"""
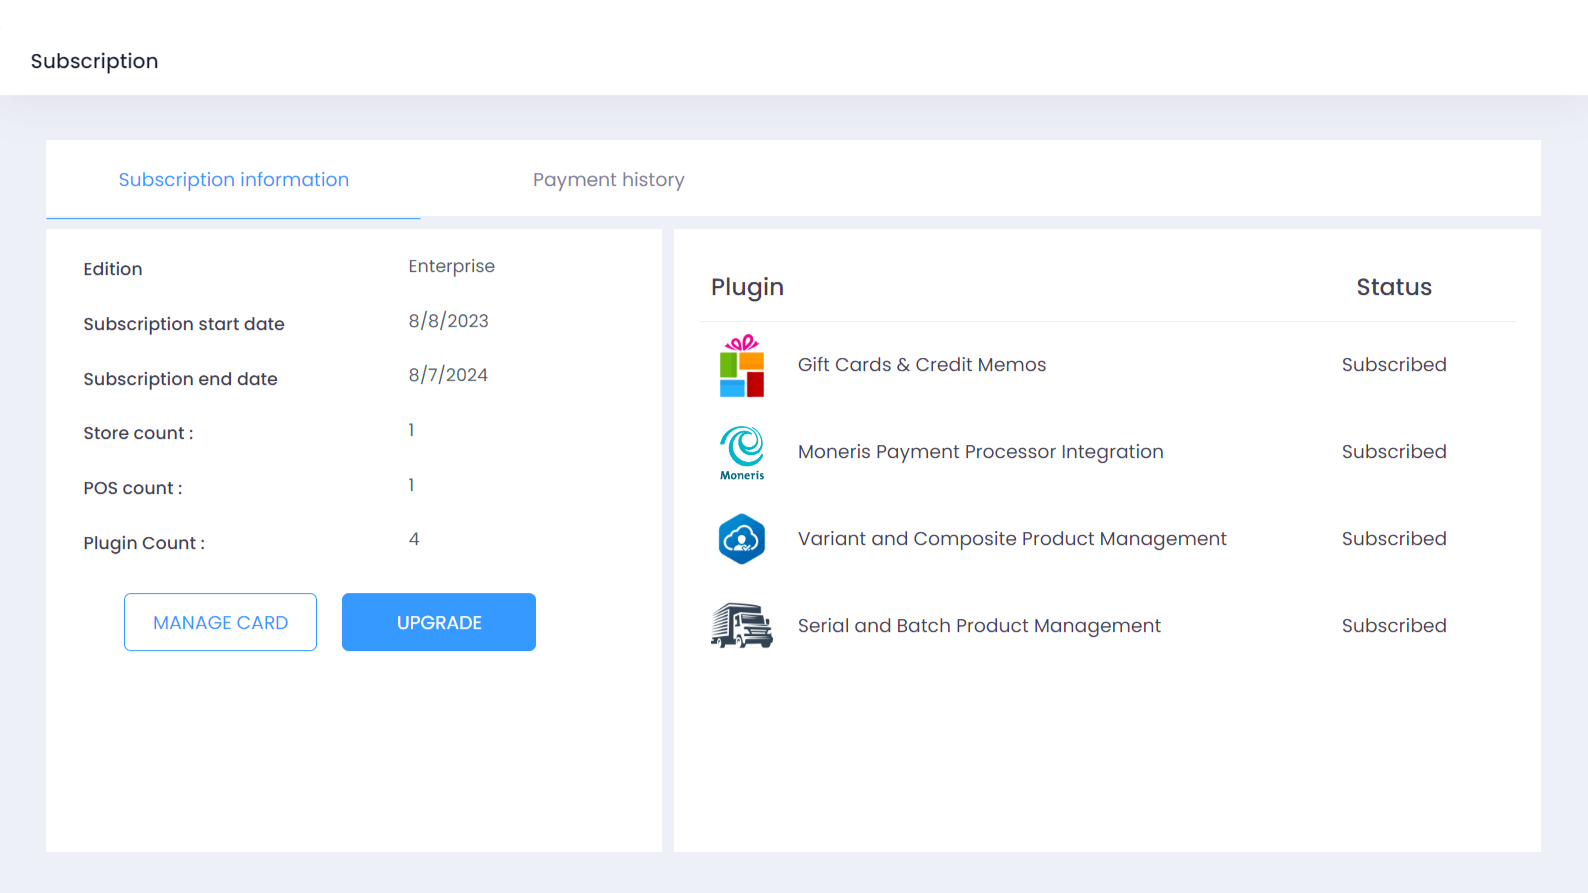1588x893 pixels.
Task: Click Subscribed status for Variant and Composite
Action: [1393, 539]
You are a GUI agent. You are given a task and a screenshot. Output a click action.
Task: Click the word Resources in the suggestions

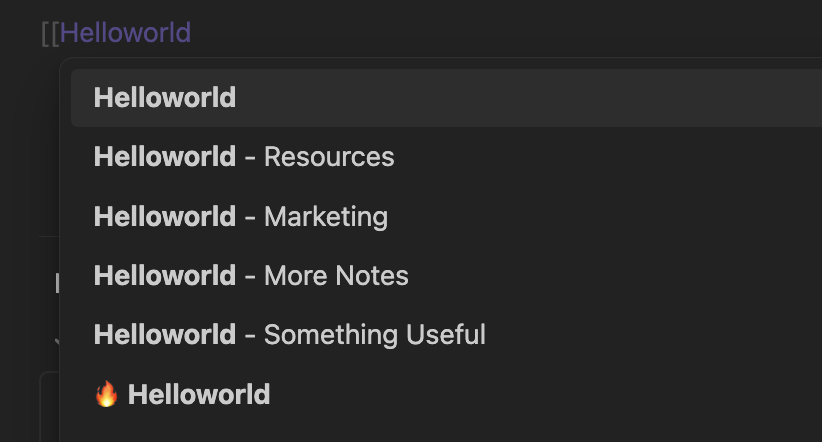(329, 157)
"""
Beginning with the line that contains "You are a GUI" and ending with the final line of the listing, return each line exactly. Omit all pictures.

You are a GUI agent. You are given a task and a screenshot. Output a click action.
Task: Click the word Resources in the suggestions

(329, 157)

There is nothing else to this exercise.